Stored records

#####

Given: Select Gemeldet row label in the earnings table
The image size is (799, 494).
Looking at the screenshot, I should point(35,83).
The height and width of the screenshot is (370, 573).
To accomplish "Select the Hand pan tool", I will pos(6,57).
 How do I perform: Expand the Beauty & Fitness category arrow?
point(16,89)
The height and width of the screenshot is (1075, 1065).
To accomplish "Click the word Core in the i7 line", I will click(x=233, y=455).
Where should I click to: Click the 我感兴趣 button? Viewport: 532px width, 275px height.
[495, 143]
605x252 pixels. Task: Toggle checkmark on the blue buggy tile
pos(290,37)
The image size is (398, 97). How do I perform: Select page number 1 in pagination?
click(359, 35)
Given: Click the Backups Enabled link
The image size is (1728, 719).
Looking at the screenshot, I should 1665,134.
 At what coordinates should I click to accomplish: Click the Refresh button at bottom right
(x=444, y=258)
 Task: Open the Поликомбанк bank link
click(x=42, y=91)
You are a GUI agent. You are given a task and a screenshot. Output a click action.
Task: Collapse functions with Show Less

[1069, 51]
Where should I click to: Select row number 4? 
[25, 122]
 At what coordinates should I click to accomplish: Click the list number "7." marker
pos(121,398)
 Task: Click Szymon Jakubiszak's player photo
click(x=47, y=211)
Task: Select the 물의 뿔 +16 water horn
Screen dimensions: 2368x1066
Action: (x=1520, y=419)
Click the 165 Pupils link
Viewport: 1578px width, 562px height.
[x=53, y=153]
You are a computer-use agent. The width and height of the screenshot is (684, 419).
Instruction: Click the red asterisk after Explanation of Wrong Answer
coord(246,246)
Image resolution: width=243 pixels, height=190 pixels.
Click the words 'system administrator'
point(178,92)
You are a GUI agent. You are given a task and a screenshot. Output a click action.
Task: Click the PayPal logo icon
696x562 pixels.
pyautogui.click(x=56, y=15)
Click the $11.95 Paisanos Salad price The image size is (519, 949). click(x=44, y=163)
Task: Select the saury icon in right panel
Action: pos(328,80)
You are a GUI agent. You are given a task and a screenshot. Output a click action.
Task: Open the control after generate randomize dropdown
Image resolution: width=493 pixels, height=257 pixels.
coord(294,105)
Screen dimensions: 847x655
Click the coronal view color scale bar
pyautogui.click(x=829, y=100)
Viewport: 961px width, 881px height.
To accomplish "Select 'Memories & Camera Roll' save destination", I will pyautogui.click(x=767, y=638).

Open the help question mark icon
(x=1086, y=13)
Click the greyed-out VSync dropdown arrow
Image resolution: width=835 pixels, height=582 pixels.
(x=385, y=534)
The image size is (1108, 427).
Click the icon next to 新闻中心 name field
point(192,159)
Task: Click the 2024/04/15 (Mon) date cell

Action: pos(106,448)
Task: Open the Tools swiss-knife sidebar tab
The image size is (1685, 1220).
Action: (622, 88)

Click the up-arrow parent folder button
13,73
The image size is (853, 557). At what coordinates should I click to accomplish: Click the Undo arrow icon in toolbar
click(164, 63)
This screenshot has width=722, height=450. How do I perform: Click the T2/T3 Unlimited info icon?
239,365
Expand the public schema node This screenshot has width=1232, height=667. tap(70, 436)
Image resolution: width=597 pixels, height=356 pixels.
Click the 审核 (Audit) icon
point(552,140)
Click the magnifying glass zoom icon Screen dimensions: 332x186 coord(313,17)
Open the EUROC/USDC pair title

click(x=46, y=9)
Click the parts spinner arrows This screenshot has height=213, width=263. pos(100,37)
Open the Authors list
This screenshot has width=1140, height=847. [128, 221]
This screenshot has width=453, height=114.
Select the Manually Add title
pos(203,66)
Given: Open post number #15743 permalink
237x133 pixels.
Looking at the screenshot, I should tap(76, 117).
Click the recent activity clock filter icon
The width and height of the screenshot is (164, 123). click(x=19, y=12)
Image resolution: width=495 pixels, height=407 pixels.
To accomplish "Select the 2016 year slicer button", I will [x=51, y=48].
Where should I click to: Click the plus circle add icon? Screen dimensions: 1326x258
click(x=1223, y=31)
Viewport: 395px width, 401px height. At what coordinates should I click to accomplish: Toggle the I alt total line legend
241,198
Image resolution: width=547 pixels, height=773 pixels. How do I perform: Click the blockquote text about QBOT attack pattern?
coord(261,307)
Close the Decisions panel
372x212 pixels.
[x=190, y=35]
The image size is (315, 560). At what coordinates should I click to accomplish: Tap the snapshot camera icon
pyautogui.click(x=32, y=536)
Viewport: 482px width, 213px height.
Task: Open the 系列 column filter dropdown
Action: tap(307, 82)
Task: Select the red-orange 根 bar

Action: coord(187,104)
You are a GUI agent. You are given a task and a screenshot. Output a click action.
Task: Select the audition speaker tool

#####

● Exercise objective
Starting at the first line of the entries above, please extract each line up to and including the line with "You are a computer-use", unchanged, and add nothing.

● Finished task
Given: Select Gemeldet row label in the earnings table
The image size is (799, 494).
Looking at the screenshot, I should point(35,83).
The height and width of the screenshot is (370, 573).
To accomplish "Select the Hand pan tool", I will pos(6,57).
 How do I perform: Expand the Beauty & Fitness category arrow?
point(16,89)
The height and width of the screenshot is (1075, 1065).
To accomplish "Click the word Core in the i7 line", I will click(x=233, y=455).
Where should I click to: Click the 我感兴趣 button? Viewport: 532px width, 275px height.
[495, 143]
605x252 pixels. Task: Toggle checkmark on the blue buggy tile
pos(290,37)
The image size is (398, 97). How do I perform: Select page number 1 in pagination?
click(359, 35)
Given: Click the Backups Enabled link
The image size is (1728, 719).
Looking at the screenshot, I should 1665,134.
 At what coordinates should I click to accomplish: Click the Refresh button at bottom right
(x=444, y=258)
 Task: Open the Поликомбанк bank link
click(x=42, y=91)
You are a GUI agent. You are given a task and a screenshot. Output a click action.
Task: Collapse functions with Show Less

[1069, 51]
Where should I click to: Select row number 4? 
[25, 122]
 At what coordinates should I click to accomplish: Click the list number "7." marker
pos(121,398)
 Task: Click Szymon Jakubiszak's player photo
click(x=47, y=211)
Task: Select the 물의 뿔 +16 water horn
Screen dimensions: 2368x1066
Action: (x=1520, y=419)
Click the 165 Pupils link
Viewport: 1578px width, 562px height.
[x=53, y=153]
You are a computer-use agent. The width and height of the screenshot is (684, 419).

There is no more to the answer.